**Task statement:** Find the line containing "Uncheck the c-ip field checkbox" in the entries; transcribe it and all remaining lines through the end, exactly as they appear, but not the pictures.

==========

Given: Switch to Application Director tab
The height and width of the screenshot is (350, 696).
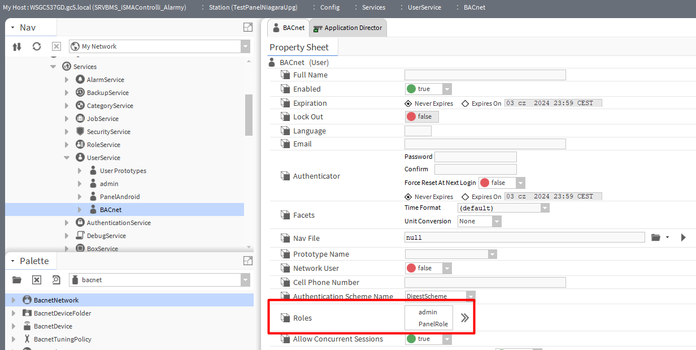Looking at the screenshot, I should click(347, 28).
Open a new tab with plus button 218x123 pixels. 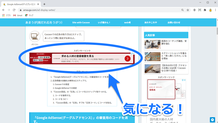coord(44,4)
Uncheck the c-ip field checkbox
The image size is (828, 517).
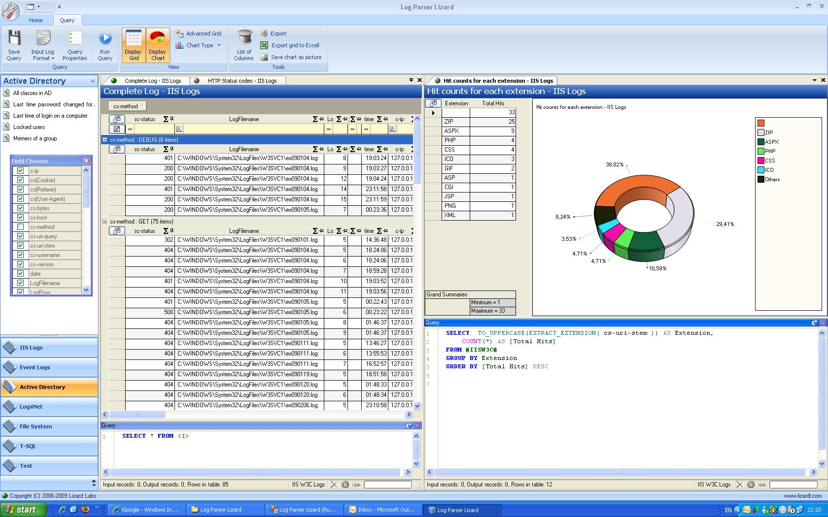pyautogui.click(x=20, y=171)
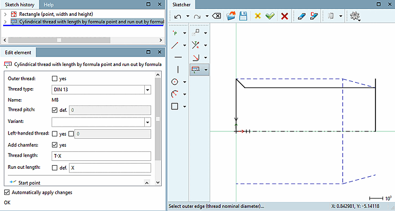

==========

**Response area:**
Uncheck the c-ip field checkbox
The image size is (828, 517).
pyautogui.click(x=20, y=171)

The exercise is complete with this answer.